Nativeplantevergreen

“Be the change you wish to see in the world.” -Mahatma Gandhi

I'm really not one for proselytizing although I can see that using a quote by Gandhi might suggest otherwise. I do however like to encourage people to realize the change in the world that they can effect. Planting a garden (or volunteering at someone else's) is one of the simplest ways to do just that. Evergreen (a charity that focuses on the themes of nature, culture and community in an urban environment) has an extensive database of native plants that you can search through according to your ecoregion. Planting a garden with exclusively native plants encourages what is known as ecological restoration - the slow process of returning an area to a self-sustaining state. This inturn fosters a natural habitat for local birds, mammal, butterfly, and insects.

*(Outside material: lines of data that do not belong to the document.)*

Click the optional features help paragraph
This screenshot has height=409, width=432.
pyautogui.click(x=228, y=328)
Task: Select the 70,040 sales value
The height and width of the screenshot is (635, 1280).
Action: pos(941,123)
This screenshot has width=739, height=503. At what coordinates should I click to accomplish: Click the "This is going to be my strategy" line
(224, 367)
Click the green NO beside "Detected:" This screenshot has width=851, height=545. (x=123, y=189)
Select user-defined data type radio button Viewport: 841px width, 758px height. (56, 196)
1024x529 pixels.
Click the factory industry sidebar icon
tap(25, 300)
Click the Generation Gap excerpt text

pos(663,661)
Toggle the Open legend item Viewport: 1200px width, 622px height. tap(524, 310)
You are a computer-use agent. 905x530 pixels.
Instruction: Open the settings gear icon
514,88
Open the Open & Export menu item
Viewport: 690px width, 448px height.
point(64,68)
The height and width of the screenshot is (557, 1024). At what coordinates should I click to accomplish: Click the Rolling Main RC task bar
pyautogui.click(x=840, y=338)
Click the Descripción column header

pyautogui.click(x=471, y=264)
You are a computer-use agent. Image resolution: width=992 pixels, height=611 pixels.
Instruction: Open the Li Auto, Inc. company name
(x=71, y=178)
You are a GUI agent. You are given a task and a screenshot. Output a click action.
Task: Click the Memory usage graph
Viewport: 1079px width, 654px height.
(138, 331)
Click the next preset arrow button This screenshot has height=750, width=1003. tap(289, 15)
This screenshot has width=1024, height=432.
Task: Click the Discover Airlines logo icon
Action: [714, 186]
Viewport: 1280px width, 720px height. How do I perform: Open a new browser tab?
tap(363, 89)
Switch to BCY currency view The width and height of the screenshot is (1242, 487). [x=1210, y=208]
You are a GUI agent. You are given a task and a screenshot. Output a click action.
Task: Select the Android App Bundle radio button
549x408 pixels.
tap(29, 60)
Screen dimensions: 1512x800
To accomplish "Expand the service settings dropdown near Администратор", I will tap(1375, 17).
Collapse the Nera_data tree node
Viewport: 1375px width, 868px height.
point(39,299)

Like many invasive fish species that enter into a lake and destory a native population that had previously thrived in the local conditions, invasive plants cause similiar destruction in a different environment. They spread quickly and overtake and strangle out natural plant communities. That Purple Loosestrife (often called Beautiful Killer that you see along highways is an example of an alien weed that has wreaked havoc in both rural and urban habitats. If you have purple loosestrife somewhere on your property, please refer to this website to see what you can do about it.

Similiar to the idea of the 100 mile diet (eating food produced within a 100 square miles of where you live), planting native gardens is about returning to the local, establishing balance in our ecosystems by supporting the biodiversity of our environment by using natural plants (the plants that are the most capable of thriving in our soil types, etc, just like asparagus from 20 miles away tastes better than that harvested from 2,000 miles away and transported here).

If you don't have a garden to tend (and I know how hard those early morning spring days are without dirt to dig around in), then google "community gardens" and your city. They almost always have a call out for volunteers.